- What you have to do
The line containing "The image size is (531, 391)." marks the start; extract exactly from it through the last line of the entries, and omit any pictures.

- Records to process
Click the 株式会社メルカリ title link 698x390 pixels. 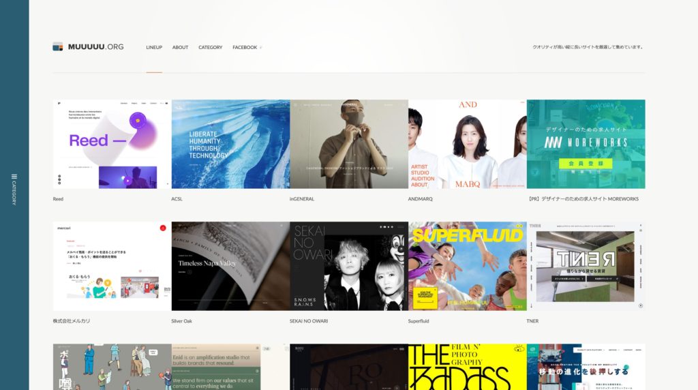coord(71,321)
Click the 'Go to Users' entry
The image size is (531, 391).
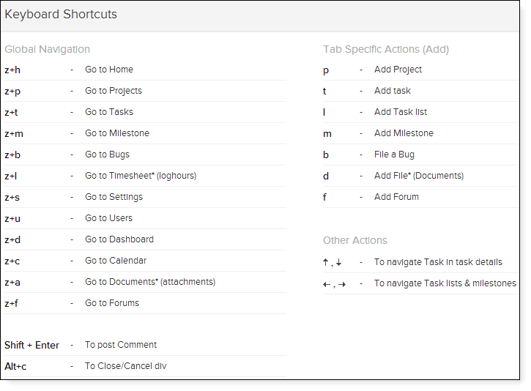coord(108,218)
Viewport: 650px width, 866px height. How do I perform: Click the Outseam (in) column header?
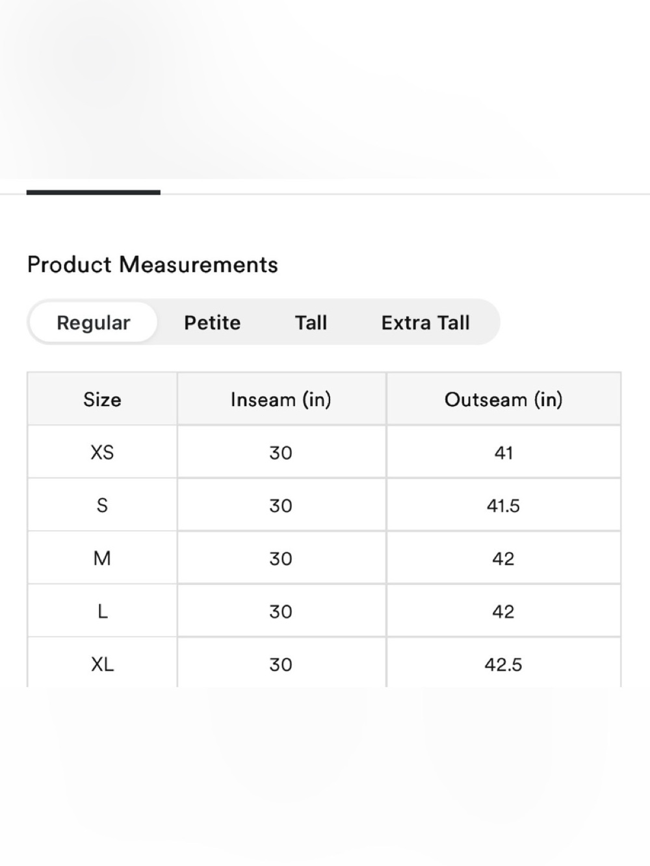503,399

- Your solution
The image size is (531, 391).
coord(108,218)
Viewport: 650px width, 866px height. How do I perform: Click the Outseam (in) column header?
503,399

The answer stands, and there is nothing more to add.